One key problem for Putin is that Russia sees itself as the inheritor state of the Soviet Union, and many of its current institutions proudly trace their roots back to Soviet predecessors. Foremost among these is the FSB security service, which recently celebrated 100 years since the founding of the Cheka, the first Soviet secret police organization. To mark that occasion the current FSB director, Alexander Bortnikov, gave a defiant interview to the press arguing that accusations against Stalin’s secret police are greatly overstated. The USSR faced all kinds of threats from devious external enemies, as does Russia today, and the Motherland had to be protected even if the methods were sometimes harsh.

“The enemy either tried to defeat us in open combat or by using traitors inside our country to sow discord, divide the nation, and paralyze the ability of the government to effectively respond to threats,” he said. “The destruction of Russia is still an obsession for many. Although many associate this period [1936-38] with the mass fabrication of charges, archive materials show a significant number of criminal cases were based on factual evidence.”

Public opinion polls show that Russians themselves are increasingly inclined to see Stalin as an effective leader and play down the mass crimes that he oversaw. A tracking poll by the independent Levada Center in Moscow found the number of respondents who regarded the Great Terror as a “matter of political necessity that history will absolve” grew from 9 percent to 25 percent between 2007 and 2017. Those who viewed the purges as a “political crime that cannot be justified” fell from 72 percent to 39 percent over the same period.

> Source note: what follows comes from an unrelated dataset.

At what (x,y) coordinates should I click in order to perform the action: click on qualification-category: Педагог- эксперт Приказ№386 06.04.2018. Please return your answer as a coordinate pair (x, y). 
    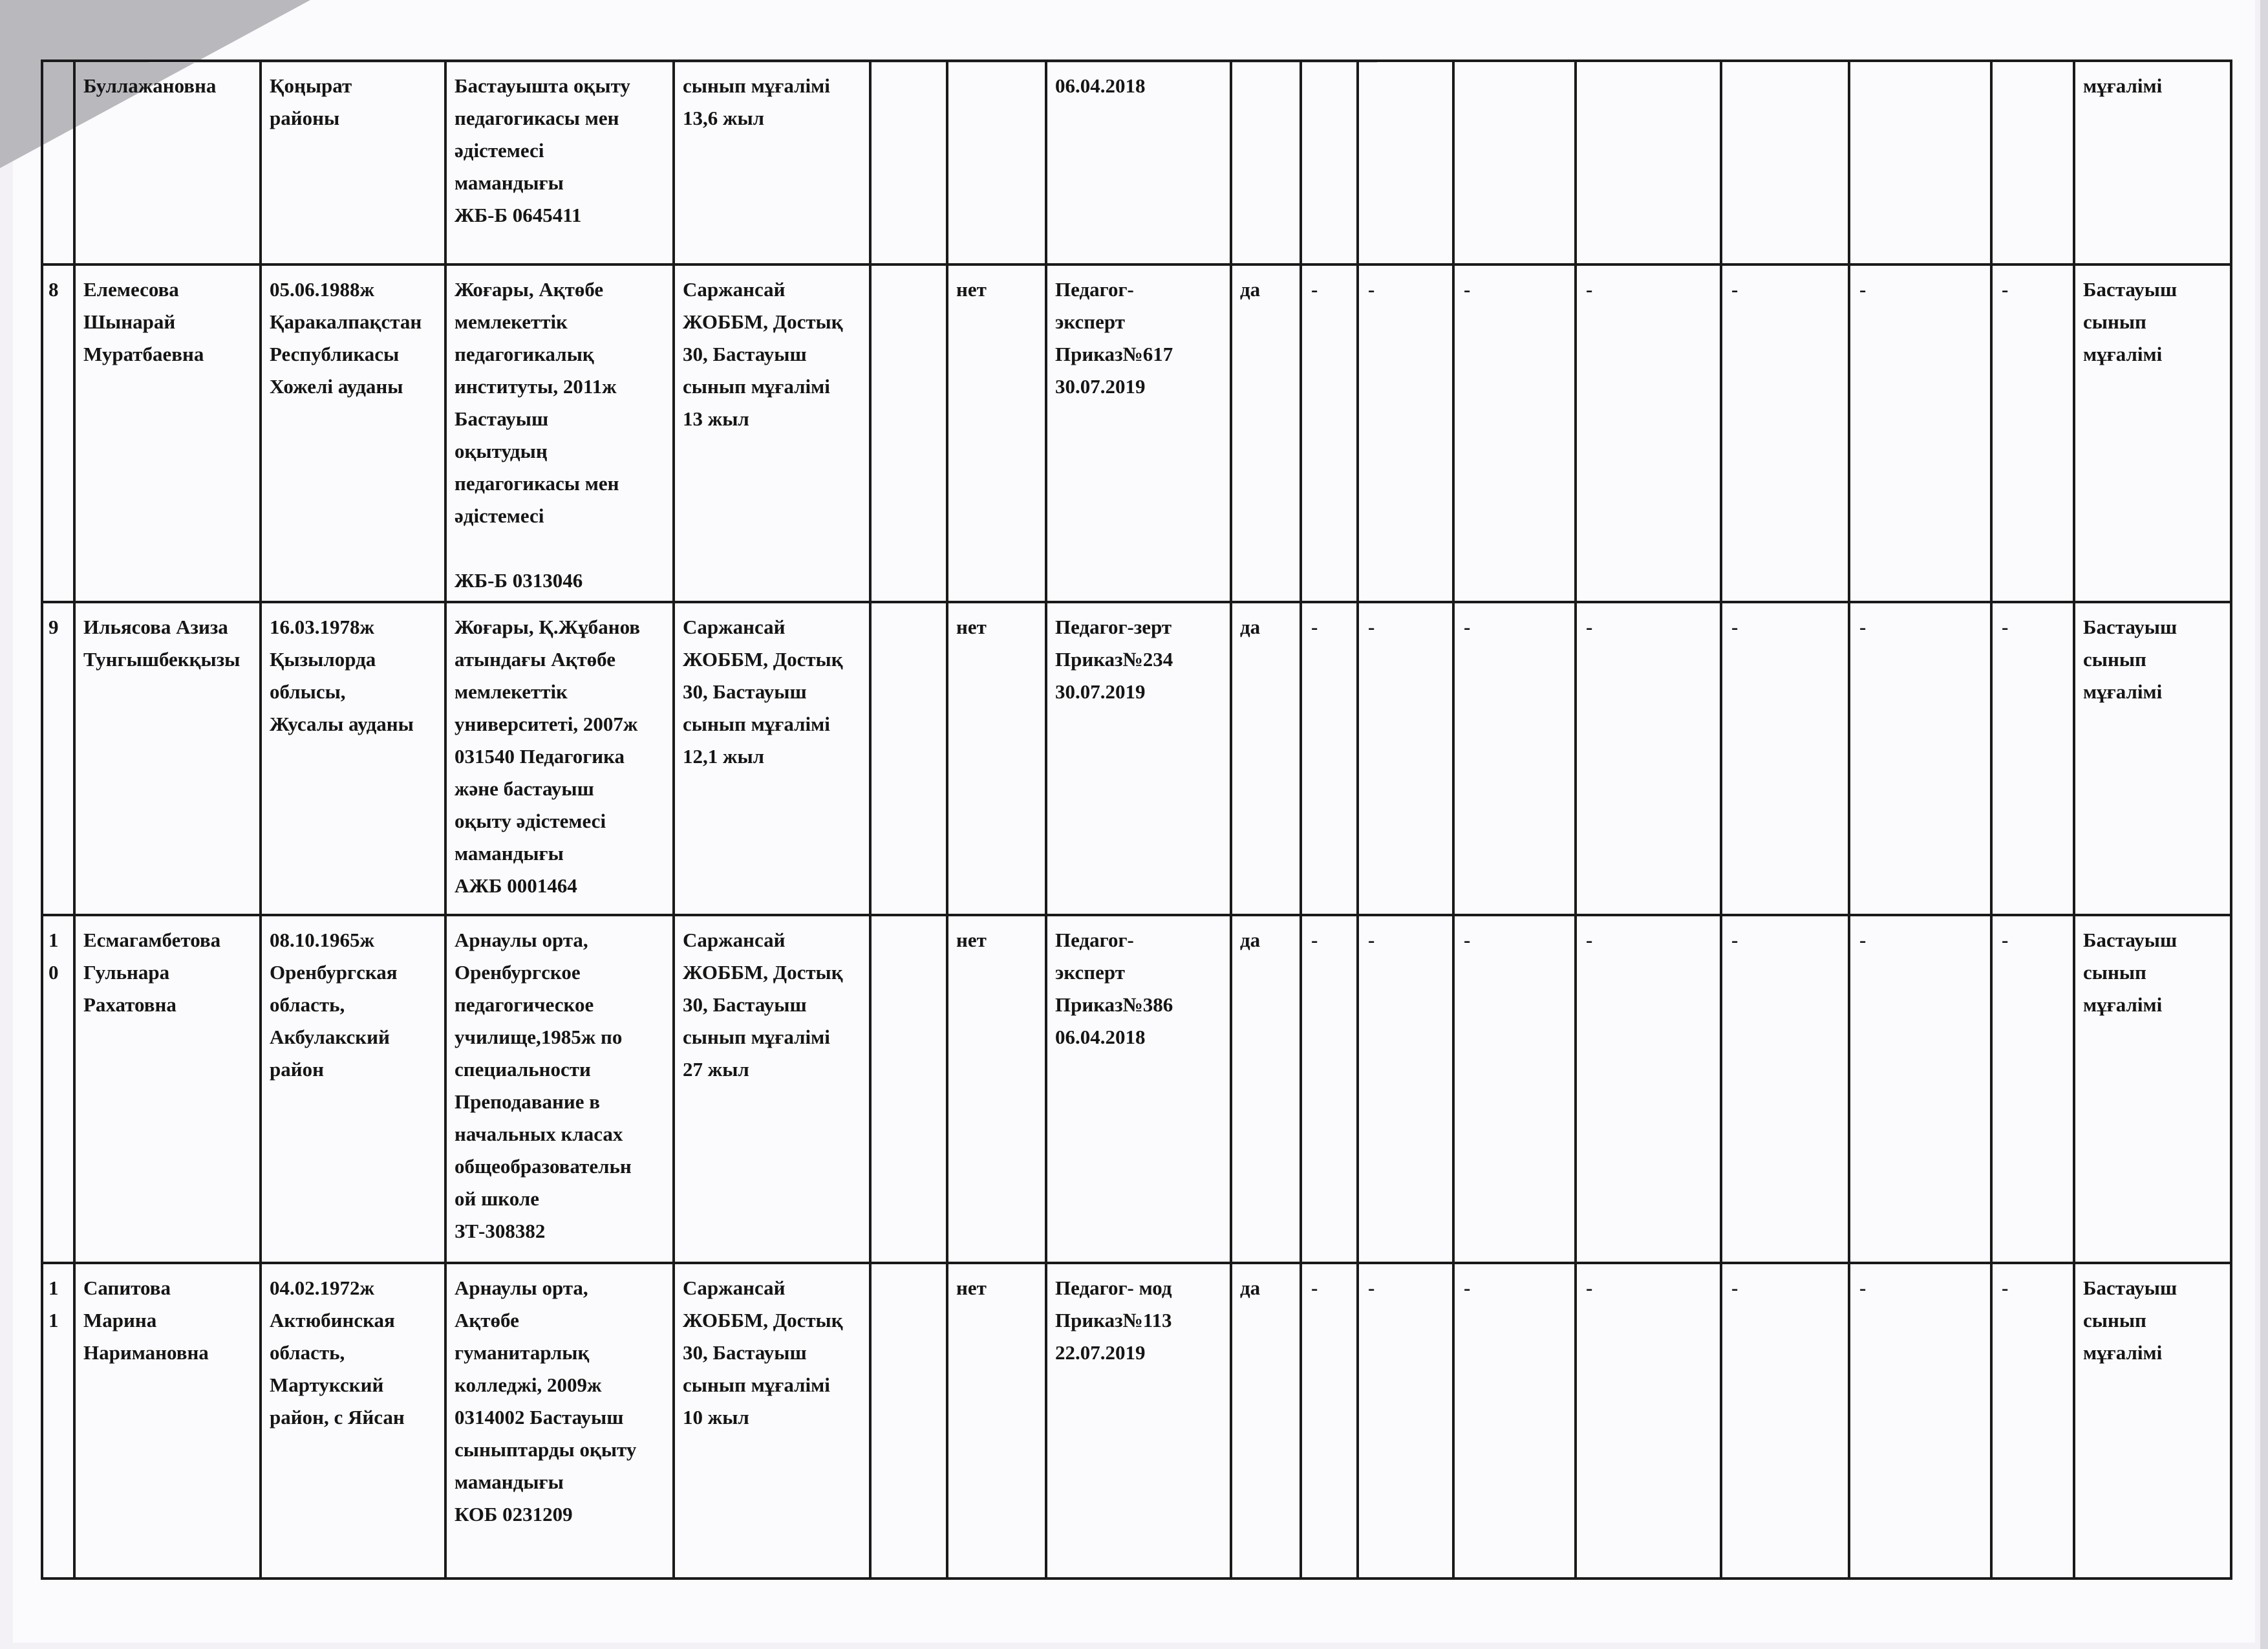
    Looking at the image, I should click on (1138, 1089).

“It’s not just that the public is mostly indifferent to these issues; it’s that even people who know all about it are conflicted,” says Svetlana Tarasova, author of a series of articles about the Great Terror for the RIA-Voronezh news agency. “I talk with people who went through terrible things, who were real victims, and yet they still are unsure what to think about Stalin. Even if they suffered through agonizing personal tragedy, somehow they still find it possible to justify him.”

Chekmaryov, the gulag survivor, hears the same things – and it haunts him. The only way to cleanse a nation’s soul and prevent the horrors of history from being repeated, many believe, is to have a full and forthright reckoning with the past.

“These days the thing that just astounds me is when I hear that somewhere in Russia, someone is talking about putting up a monument to Stalin,” he says. “I wonder, have they learned anything from history?”